I grew up in a southern seaside town. No dad on the scene. No money, but the beach at the end of the road. When I was a kid I knew I wanted to be a writer, but writers didn’t come from where I came from. Then I read a book by SE Hinton called The Outsiders (1967).
Ponyboy Curtis, the narrator, is a sensitive kid who lives with his brothers Darry and Sodapop on the wrong side of the tracks. The boys’ parents died in a car crash. Darry is the leader of the Greasers, a gang of poor kids at war with the Socs, or rich kids. The Outsiders showed me I could write about my world, which seemed to be full of warring teenage tribes – punks, skinheads, teds, rockabillies, bikers. And sunsets too, as Ponyboy says.
In my early 20s, angry and lost, I was living in a squat in Bonnington Square, Vauxhall, south London. My nights were spent in the Royal Oak, a dark, narrow boozer run by a pie-faced man from Skibbereen. Around the corner, Vauxhall Park was full of the drinkers who couldn’t even get into the Oak. It was around then I read John Healy’s memoir The Grass Arena (1988). Healy came from the world of dossing and endless drinking and violence and prison. After he allegedly made threats against publishing staff, the book was withdrawn from sale and his work was suppressed for years. What’s forgotten in all this is how beautifully Healy writes and continues to write. Working-class artists are only ever allowed conditional access to the art world.

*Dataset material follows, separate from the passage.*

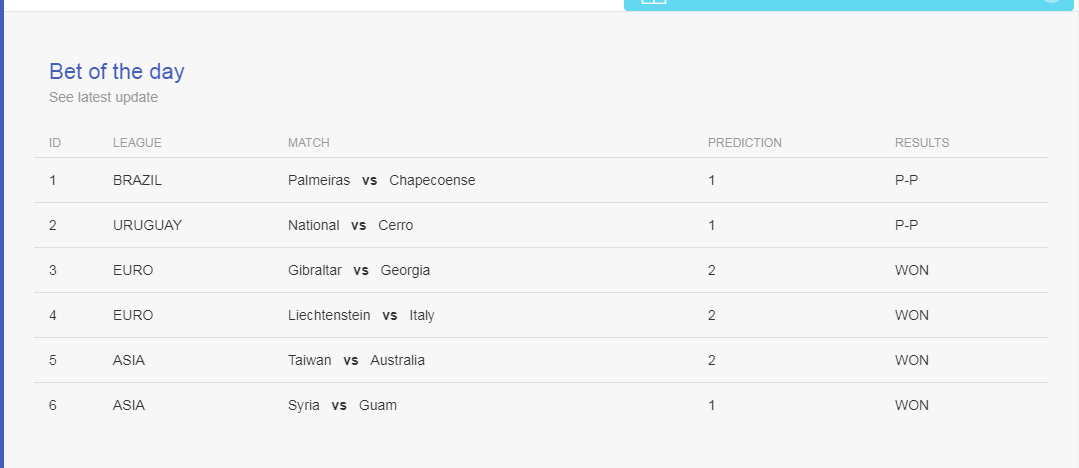This screenshot has height=468, width=1079.
Task: Click the "Bet of the day" heading
Action: (117, 72)
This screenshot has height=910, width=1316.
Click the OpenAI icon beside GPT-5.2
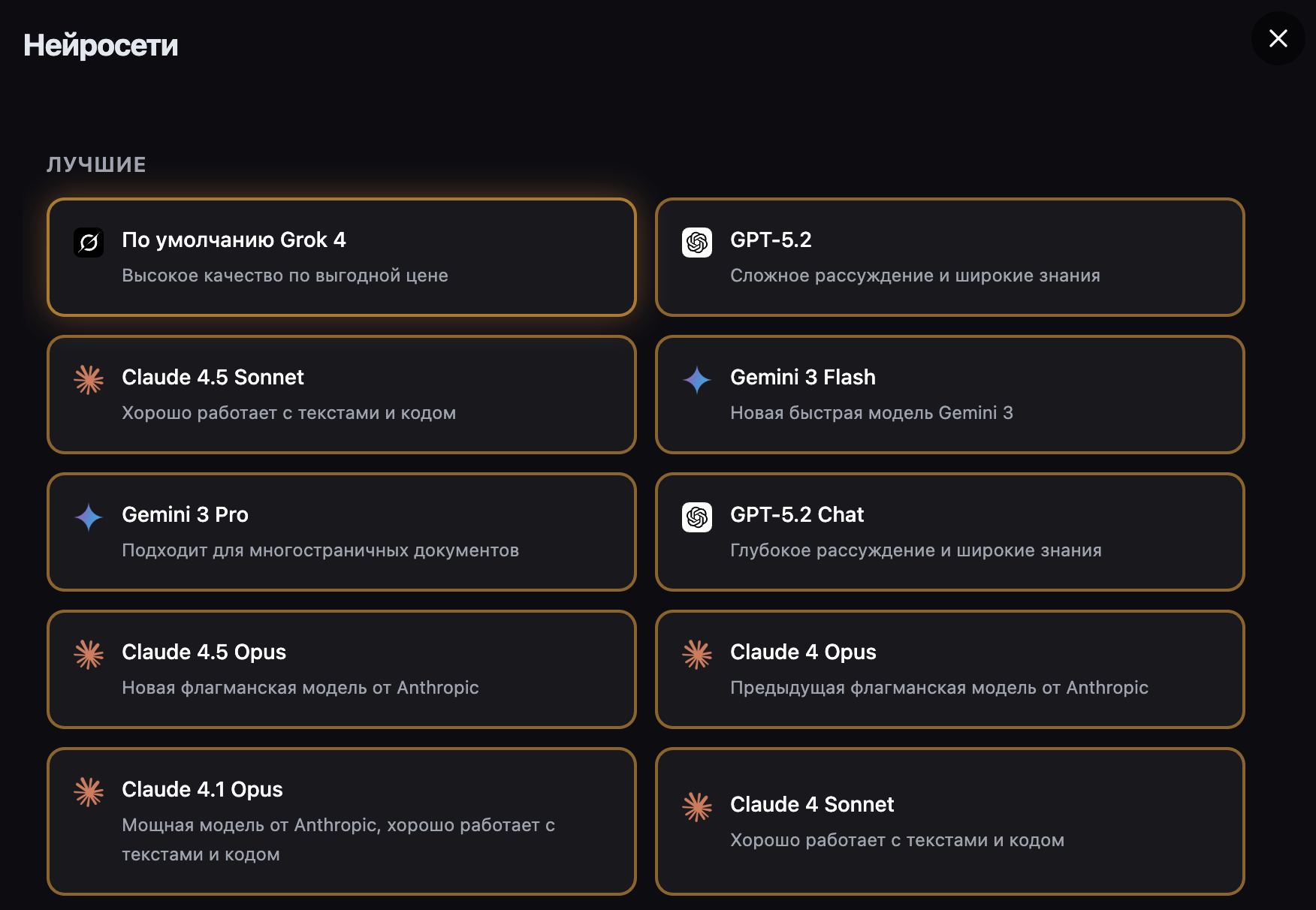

Joan Riley’s The Unbelonging (1985) was one of the first books about the experiences of black girls in the UK. The story of an 11-year-old girl from Jamaica, it makes the argument that all working-class or outsider art makes: find room on the shelves for all the unheard stories. Build new shelves.
The former taxi driver, airplane cleaner, carpenter and poet Mick Guffan may be a ghost or a pseudonym, or a fabrication. Either way, he is elusive. Inner London Buddha (2018) collects more than 100 poems about the construction industry, melancholia, unemployment, dodgy landlords, sex, love and drug use. You’ll laugh out loud and love the rough music the words make.
Like a lot of people, I’ve spent most of the past month watching football. If you can’t get your head around the violence and racism before and after the final, read or better still go and see a production of Sing Yer Heart Out for the Lads by Roy Williams – a play about a group of south Londoners who meet in a pub to watch an England-Germany game.
Working-class literature is a house with many rooms. Some more brightly lit than others, depending on fashion. But the house itself never gets enough sun. It can be minimalist, expansive, realist, magical, angry, loving, straight, gay, trans, male, female, non-binary, black, white, Asian, Hispanic, mixed-race and on and on. It’s From the City, from the Plough (Alexander Baron) and These Bones Are Not My Child (Toni Cade Bambara), and Cloudstreet (Tim Winton). It’s whatever it wants to be, and it always knows what it is. As the US writer and critic Vivian Gornick wrote: “Before I knew that I was Jewish or a girl, I knew that I was a member of the working class.”